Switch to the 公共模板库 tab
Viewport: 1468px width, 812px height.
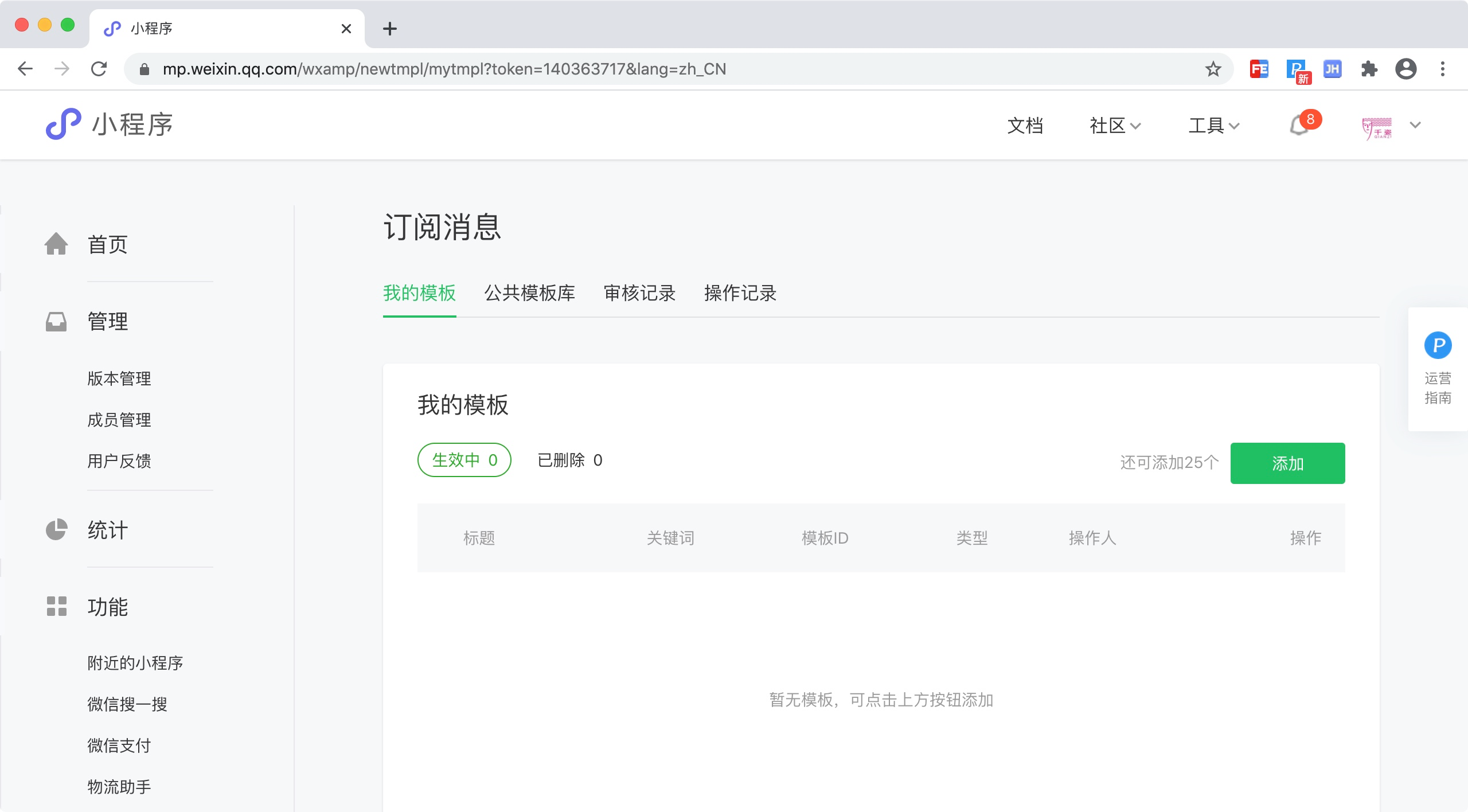point(529,293)
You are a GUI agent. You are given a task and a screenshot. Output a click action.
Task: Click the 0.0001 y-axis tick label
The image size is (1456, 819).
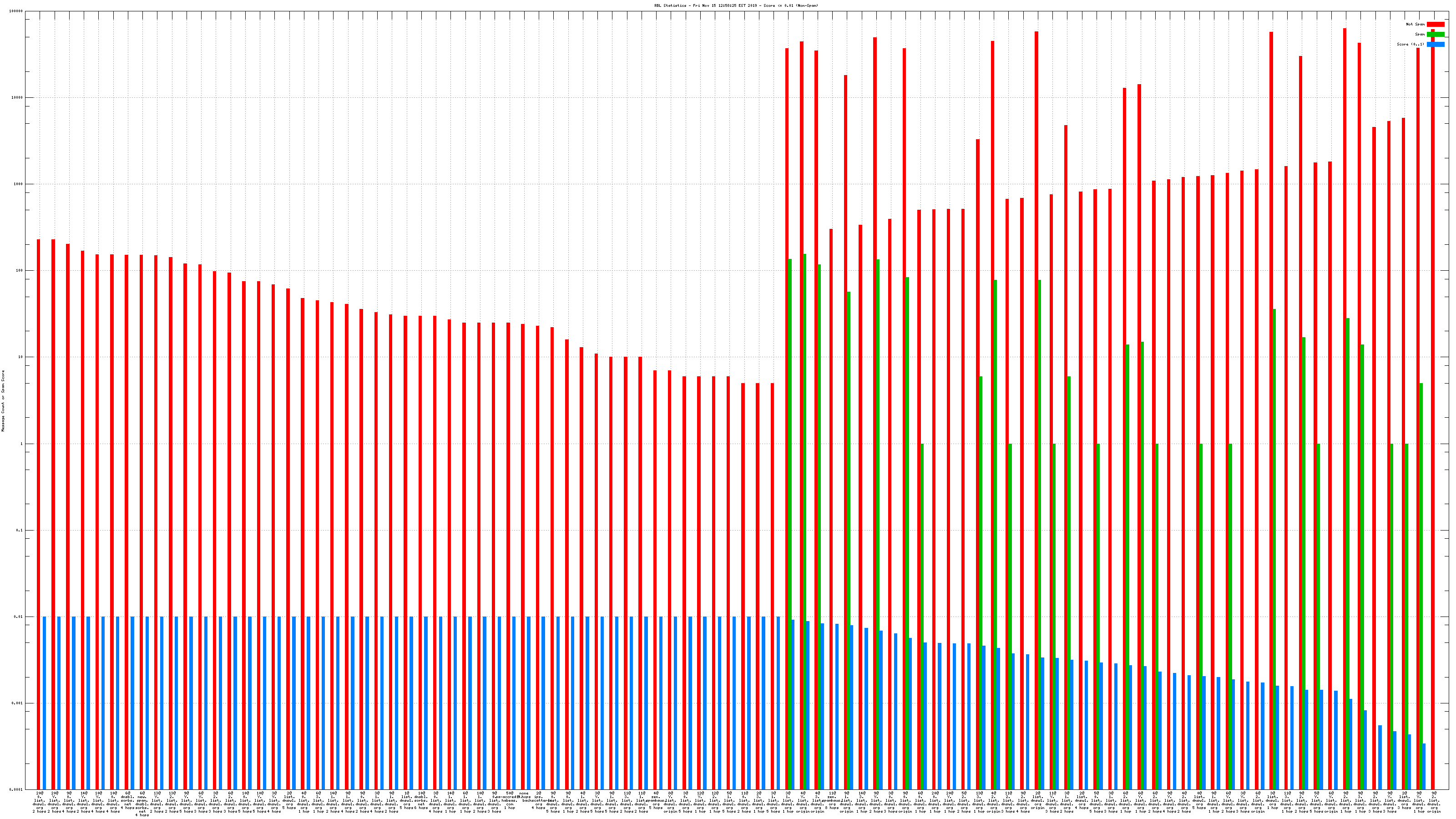point(17,789)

- WORK TO BE COMPLETED:
Omit the pictures, and please restate word for word the lines running from the line with "Task: Click the 0.0001 y-axis tick label" to the end of the entries.

- EXERCISE SOLUTION:
Task: Click the 0.0001 y-axis tick label
The image size is (1456, 819).
point(17,789)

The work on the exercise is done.